New Requirements for Tax-Exempt Hospitals
The Facts
The Patient Protection and Affordable Care Act (Pub. L. No. 111-148) includes four primary adjustments to the federal income tax exemption requirements for nonprofit hospitals. Under the act, tax-exempt hospitals must take the following actions:
- Conduct a community health needs analysis at least once every three years, soliciting input from the communities that they serve
- Make widely available their financial assistance policies, which must specify eligibility criteria and, for discounted care, how they determine amounts that are billed to patients
- Notify patients of financial assistance policies through “reasonable efforts” before initiating various collection actions or reporting accounts to a credit rating agency
- Restrict charges of uninsured, indigent patients to those amounts generally charged to insured patients
The act imposes penalties on hospitals that fail to timely conduct their community health needs assessments. Under the act, the Internal Revenue Service must review the exempt status of hospitals every three years. In addition, the act requires the U.S. Department of the Treasury, in consultation with the U.S. Department of Health and Human Services (HHS), to prepare an annual report for the U.S. Congress on charity care, bad debt expenses, certain unreimbursed costs and costs incurred for community benefit activities. In five years, Treasury and HHS must also provide Congress with a report on community benefit-related trends.
What’s at Stake
In light of a recent Illinois Supreme Court decision denying property tax exemption to a nonprofit hospital, these new standards contribute to the ongoing dialogue with respect to whether and to what extent nonprofit hospitals are distinguishable from for-profit hospitals and deserve federal income tax exemption.
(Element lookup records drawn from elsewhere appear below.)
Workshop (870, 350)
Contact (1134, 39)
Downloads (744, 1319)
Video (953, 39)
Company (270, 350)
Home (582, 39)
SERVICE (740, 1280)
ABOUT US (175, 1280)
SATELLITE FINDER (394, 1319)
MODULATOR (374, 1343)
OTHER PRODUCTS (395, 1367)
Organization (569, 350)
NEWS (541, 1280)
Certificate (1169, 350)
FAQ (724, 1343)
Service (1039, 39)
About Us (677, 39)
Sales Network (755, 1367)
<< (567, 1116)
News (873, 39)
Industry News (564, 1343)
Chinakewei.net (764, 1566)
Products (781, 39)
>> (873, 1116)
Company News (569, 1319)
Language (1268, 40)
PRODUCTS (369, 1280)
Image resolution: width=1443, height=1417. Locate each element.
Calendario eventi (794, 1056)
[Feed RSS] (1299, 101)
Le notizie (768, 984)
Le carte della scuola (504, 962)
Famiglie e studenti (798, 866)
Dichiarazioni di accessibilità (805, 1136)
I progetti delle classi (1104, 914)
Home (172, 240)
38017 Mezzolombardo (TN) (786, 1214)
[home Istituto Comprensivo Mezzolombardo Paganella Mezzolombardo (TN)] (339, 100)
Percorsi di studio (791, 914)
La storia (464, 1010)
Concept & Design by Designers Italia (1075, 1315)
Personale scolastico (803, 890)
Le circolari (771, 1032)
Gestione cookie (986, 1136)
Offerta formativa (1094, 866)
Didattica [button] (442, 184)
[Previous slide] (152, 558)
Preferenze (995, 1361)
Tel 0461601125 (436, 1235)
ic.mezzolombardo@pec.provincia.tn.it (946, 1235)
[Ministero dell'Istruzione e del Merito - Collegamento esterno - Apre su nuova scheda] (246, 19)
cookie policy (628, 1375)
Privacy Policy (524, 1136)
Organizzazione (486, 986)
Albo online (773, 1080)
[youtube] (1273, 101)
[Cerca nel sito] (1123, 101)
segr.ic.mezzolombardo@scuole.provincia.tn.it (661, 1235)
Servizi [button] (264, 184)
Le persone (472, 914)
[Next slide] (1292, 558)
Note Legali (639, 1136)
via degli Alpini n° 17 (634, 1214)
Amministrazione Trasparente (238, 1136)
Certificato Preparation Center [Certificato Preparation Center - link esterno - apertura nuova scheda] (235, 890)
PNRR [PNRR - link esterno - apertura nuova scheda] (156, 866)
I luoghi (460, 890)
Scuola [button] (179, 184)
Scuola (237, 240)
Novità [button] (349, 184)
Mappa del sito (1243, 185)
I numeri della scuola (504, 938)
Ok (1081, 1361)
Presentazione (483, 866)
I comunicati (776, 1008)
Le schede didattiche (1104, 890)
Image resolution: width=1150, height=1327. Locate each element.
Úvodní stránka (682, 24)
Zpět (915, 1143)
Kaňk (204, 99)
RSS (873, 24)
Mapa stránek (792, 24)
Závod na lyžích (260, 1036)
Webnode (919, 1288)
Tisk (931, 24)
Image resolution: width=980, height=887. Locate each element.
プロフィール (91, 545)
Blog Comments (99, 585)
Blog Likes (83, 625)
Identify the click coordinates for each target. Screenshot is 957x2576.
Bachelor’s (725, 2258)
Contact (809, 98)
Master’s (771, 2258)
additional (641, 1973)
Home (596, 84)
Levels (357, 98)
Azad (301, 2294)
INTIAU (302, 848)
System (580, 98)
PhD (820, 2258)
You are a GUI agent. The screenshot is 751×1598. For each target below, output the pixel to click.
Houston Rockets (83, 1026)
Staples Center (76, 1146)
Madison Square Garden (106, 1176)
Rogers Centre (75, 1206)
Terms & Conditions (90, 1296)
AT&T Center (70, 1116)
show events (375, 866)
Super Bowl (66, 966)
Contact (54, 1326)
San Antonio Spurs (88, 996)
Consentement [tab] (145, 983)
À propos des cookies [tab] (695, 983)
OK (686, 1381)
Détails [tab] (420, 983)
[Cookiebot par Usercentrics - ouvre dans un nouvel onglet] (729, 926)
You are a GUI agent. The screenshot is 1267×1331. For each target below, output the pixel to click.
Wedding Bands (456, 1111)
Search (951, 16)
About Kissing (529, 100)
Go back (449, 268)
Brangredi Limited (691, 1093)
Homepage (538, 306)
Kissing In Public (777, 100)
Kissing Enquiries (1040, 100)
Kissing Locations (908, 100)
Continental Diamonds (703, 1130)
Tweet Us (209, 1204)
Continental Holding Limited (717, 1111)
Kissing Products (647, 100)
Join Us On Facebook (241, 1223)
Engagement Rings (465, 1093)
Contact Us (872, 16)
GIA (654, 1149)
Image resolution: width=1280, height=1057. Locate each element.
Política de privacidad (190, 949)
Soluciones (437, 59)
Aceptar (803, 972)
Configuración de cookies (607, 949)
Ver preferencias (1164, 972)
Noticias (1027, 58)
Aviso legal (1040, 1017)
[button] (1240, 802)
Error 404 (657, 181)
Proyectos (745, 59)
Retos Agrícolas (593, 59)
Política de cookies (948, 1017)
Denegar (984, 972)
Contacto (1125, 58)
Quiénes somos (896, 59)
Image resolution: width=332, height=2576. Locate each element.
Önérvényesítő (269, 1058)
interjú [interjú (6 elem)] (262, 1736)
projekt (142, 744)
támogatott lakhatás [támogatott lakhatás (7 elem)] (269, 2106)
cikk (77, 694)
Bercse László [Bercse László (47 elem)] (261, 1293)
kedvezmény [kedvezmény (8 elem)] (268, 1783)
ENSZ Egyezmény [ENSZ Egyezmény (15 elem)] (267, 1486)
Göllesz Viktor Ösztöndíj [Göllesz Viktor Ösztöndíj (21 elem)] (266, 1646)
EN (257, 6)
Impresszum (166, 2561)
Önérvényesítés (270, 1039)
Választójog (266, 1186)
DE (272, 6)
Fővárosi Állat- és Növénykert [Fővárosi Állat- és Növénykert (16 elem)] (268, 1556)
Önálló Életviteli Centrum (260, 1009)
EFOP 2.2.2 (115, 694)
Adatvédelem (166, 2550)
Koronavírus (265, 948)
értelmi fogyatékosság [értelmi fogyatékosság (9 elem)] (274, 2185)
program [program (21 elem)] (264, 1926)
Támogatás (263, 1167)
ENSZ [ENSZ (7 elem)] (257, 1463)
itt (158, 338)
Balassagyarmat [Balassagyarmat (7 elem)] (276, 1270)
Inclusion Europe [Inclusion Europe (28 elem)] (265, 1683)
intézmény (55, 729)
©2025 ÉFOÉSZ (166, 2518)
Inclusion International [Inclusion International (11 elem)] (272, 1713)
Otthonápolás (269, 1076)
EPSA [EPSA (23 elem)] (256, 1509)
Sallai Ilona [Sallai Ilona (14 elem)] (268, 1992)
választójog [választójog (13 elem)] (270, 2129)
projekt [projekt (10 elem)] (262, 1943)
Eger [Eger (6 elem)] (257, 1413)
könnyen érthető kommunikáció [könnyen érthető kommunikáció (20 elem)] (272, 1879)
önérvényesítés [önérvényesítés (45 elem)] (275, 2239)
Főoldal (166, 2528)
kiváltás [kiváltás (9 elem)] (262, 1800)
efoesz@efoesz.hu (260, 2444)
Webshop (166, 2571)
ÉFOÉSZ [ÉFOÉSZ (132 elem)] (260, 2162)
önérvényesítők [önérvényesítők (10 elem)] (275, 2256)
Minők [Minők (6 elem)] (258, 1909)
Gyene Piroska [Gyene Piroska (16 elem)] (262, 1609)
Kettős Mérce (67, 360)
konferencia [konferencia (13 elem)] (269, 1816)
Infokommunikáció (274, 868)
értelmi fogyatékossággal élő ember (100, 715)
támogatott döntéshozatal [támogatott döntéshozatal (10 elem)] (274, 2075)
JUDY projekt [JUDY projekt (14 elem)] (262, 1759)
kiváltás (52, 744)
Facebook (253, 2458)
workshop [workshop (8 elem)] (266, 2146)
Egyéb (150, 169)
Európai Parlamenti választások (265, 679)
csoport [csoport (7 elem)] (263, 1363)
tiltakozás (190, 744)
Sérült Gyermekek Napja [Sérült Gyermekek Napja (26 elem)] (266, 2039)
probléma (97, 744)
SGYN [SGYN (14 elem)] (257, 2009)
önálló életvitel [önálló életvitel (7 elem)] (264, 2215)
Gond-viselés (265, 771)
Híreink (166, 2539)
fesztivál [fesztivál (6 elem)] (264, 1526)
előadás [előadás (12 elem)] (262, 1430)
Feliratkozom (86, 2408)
These provisions can be viewed as requirements that will differentiate tax-exempt hospitals and improve transparency of how they fulfill their charitable, patient-care missions.
Steps to Consider
Tax-exempt hospitals should quickly consider how to comply with the act’s new requirements for federal income tax exemption. While most of the act’s provisions have postponed effective dates, the tax-exempt specific requirements for hospitals will be effective very soon, perhaps as soon as tax years beginning April 1, 2010.